Exercise: Repeat the listing below word for word, starting at the line that contains "Open the OpenStreetMap" and ending at the line that contains "Select the division", with both of those lines included.

Text and element pointing records:

════

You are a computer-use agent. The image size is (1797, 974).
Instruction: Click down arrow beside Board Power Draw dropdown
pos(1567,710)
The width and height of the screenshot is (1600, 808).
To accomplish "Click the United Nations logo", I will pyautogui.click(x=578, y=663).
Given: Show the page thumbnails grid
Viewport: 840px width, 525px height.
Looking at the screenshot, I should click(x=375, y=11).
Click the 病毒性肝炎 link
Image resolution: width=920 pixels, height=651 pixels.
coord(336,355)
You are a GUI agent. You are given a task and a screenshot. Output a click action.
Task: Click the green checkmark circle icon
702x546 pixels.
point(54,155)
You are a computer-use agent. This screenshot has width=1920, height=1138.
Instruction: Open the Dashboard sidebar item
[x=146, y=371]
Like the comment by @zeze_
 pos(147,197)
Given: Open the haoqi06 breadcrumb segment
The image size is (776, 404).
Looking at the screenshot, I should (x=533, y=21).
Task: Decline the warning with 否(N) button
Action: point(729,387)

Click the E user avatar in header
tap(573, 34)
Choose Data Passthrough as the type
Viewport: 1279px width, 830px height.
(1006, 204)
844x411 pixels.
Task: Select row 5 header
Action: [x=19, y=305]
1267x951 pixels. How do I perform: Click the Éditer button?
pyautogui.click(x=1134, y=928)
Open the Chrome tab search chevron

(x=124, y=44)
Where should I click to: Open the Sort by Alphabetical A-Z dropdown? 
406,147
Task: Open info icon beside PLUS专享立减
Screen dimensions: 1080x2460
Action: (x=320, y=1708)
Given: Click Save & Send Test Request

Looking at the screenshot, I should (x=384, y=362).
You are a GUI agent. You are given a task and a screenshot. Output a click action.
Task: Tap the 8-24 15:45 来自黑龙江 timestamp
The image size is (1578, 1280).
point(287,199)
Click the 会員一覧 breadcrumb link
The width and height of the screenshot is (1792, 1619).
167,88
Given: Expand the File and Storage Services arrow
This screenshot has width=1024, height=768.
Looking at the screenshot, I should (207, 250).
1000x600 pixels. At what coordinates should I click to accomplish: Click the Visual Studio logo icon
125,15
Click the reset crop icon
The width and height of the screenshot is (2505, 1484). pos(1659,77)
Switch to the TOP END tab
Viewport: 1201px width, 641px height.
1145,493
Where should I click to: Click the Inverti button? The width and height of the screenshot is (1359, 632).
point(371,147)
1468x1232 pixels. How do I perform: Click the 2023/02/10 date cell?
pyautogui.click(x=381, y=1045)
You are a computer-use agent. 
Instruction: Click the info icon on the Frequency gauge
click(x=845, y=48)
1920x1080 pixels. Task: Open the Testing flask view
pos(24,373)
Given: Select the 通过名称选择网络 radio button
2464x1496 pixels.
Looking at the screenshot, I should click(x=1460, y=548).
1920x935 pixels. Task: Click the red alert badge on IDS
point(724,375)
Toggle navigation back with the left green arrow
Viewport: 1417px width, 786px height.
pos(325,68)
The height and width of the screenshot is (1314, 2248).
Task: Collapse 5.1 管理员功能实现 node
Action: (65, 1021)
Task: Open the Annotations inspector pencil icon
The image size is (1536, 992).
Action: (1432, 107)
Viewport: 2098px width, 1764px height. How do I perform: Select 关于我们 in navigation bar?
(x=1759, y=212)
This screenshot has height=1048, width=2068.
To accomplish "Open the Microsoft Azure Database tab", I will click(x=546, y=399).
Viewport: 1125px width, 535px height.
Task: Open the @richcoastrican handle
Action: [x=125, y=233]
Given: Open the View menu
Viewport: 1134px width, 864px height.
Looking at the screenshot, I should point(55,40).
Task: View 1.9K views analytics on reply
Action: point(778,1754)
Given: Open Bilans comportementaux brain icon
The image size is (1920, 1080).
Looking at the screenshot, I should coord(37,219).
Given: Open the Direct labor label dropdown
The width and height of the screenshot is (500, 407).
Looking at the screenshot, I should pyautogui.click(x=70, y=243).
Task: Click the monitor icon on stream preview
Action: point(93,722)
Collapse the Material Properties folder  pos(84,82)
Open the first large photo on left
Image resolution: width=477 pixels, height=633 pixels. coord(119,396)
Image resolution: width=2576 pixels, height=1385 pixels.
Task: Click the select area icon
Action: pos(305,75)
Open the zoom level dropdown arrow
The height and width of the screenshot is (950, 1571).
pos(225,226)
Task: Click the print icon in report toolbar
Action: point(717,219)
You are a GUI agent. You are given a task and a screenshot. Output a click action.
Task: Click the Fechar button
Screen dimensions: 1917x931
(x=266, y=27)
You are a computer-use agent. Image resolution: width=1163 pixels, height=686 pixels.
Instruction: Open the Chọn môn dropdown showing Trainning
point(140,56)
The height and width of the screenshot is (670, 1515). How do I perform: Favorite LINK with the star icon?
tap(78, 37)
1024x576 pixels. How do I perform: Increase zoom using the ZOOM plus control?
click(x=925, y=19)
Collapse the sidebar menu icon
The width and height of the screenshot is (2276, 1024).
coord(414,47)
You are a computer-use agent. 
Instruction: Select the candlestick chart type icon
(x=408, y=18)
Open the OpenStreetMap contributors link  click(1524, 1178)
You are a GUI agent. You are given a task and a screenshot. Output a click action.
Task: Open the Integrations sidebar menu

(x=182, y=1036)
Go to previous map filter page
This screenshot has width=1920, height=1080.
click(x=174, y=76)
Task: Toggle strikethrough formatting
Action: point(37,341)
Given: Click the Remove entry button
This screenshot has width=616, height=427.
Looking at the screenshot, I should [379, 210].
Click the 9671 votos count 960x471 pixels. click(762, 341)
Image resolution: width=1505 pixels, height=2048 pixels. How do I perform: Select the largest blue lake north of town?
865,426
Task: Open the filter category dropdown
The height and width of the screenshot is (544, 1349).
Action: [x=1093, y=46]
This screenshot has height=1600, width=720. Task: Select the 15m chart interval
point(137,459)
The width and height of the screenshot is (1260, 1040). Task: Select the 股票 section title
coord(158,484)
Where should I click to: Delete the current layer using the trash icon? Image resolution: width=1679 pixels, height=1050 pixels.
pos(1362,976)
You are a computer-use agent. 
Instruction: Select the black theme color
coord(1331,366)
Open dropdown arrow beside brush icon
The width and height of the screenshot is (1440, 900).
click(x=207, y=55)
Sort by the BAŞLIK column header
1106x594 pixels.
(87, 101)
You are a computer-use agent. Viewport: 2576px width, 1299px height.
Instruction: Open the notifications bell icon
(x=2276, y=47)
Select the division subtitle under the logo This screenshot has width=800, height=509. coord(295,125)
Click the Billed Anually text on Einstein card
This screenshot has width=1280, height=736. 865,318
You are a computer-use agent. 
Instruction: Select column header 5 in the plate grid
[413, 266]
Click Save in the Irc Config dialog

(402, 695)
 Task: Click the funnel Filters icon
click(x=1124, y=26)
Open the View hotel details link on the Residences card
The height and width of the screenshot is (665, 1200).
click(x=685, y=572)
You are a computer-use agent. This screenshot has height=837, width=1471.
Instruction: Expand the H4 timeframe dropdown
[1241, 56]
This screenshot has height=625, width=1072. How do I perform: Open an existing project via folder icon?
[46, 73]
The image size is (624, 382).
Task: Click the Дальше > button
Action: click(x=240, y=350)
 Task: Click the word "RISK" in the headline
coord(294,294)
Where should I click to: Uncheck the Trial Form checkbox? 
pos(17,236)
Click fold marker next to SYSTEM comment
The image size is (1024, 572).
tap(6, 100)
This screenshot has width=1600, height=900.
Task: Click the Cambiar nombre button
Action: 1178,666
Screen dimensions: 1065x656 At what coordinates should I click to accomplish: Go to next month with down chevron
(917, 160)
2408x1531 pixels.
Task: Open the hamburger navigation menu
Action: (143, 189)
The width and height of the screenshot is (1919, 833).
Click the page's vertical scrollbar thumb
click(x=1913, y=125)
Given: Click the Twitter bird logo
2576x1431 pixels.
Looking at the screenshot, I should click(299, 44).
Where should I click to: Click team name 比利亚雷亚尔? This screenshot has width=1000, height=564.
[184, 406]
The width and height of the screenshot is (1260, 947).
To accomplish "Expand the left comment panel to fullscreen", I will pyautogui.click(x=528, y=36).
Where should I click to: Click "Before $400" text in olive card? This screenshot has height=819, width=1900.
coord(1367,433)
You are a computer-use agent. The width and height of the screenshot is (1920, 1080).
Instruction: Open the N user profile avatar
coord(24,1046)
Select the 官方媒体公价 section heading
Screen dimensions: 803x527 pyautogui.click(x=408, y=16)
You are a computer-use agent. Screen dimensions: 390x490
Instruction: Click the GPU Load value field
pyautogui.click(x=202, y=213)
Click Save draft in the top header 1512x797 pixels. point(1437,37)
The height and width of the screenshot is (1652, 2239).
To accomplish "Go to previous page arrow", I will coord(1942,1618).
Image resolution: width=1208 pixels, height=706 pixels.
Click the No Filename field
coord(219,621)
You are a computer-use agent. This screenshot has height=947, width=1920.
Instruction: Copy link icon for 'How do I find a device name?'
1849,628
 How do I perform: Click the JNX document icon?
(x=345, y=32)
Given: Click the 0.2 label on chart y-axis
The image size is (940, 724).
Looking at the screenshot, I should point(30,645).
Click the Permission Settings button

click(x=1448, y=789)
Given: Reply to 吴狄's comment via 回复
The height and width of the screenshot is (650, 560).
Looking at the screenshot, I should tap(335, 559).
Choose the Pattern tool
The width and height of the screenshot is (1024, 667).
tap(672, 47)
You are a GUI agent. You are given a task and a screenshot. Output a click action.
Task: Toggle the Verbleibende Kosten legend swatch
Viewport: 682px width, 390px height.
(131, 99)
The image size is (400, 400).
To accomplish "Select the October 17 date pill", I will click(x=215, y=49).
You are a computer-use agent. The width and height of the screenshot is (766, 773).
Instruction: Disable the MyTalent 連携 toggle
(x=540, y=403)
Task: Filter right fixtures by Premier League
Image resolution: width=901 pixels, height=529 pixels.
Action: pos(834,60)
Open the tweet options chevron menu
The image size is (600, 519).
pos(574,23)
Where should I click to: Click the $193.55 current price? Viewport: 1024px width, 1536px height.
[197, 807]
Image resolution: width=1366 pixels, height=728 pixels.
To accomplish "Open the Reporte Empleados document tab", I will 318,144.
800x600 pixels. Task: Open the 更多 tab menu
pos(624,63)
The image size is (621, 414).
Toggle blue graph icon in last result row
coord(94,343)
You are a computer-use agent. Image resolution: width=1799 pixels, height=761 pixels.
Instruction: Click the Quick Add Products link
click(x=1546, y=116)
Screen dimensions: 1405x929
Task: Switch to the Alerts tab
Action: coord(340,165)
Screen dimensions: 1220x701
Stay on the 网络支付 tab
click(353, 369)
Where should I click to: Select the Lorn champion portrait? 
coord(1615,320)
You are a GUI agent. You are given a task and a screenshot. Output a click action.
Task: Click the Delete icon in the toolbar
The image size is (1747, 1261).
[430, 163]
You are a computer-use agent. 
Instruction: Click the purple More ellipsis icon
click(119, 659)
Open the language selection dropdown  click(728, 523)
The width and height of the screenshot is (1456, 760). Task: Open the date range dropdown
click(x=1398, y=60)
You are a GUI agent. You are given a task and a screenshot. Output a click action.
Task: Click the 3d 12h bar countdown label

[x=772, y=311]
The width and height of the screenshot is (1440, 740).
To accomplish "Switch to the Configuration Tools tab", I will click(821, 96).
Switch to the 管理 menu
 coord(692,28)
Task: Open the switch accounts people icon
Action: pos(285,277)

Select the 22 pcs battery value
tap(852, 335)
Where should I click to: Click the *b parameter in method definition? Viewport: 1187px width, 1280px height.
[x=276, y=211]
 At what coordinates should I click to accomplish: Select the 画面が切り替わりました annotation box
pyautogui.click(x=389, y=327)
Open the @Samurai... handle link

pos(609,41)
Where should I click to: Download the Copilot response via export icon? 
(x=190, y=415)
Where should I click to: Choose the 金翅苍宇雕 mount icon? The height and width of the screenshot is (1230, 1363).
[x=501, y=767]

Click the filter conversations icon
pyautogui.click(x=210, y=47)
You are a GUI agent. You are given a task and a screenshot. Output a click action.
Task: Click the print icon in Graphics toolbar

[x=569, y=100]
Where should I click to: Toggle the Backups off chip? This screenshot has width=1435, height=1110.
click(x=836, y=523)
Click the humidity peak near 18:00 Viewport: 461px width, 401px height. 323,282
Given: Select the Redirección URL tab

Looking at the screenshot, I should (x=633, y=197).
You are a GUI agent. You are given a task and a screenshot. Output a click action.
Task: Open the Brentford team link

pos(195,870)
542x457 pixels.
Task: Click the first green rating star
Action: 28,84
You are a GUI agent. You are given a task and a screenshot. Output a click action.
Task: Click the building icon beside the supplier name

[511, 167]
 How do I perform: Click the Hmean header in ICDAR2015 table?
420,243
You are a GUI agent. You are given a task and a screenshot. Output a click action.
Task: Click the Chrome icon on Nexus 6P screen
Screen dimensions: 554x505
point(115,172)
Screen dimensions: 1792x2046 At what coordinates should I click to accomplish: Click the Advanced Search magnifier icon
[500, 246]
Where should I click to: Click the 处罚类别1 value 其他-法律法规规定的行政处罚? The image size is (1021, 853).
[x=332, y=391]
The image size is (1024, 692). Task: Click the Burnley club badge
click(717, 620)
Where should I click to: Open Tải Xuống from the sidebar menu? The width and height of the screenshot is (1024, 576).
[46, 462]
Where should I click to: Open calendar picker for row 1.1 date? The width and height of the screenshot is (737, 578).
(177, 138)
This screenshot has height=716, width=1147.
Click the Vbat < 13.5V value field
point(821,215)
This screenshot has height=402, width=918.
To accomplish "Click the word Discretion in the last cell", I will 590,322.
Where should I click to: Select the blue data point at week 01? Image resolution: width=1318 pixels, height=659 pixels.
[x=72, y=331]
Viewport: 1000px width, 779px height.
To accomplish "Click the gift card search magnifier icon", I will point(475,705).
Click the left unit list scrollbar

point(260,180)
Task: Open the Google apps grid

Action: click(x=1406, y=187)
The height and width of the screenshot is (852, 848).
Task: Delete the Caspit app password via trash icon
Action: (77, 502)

════

Output of the exercise:
Open the OpenStreetMap contributors link  click(1524, 1178)
You are a GUI agent. You are given a task and a screenshot. Output a click action.
Task: Open the Integrations sidebar menu

(x=182, y=1036)
Go to previous map filter page
This screenshot has width=1920, height=1080.
click(x=174, y=76)
Task: Toggle strikethrough formatting
Action: point(37,341)
Given: Click the Remove entry button
This screenshot has width=616, height=427.
Looking at the screenshot, I should [379, 210].
Click the 9671 votos count 960x471 pixels. click(762, 341)
Image resolution: width=1505 pixels, height=2048 pixels. How do I perform: Select the largest blue lake north of town?
865,426
Task: Open the filter category dropdown
The height and width of the screenshot is (544, 1349).
Action: [x=1093, y=46]
This screenshot has height=1600, width=720. Task: Select the 15m chart interval
point(137,459)
The width and height of the screenshot is (1260, 1040). Task: Select the 股票 section title
coord(158,484)
Where should I click to: Delete the current layer using the trash icon? Image resolution: width=1679 pixels, height=1050 pixels.
pos(1362,976)
You are a computer-use agent. 
Instruction: Select the black theme color
coord(1331,366)
Open dropdown arrow beside brush icon
The width and height of the screenshot is (1440, 900).
click(x=207, y=55)
Sort by the BAŞLIK column header
1106x594 pixels.
(87, 101)
You are a computer-use agent. Viewport: 2576px width, 1299px height.
Instruction: Open the notifications bell icon
(x=2276, y=47)
Select the division subtitle under the logo This screenshot has width=800, height=509. coord(295,125)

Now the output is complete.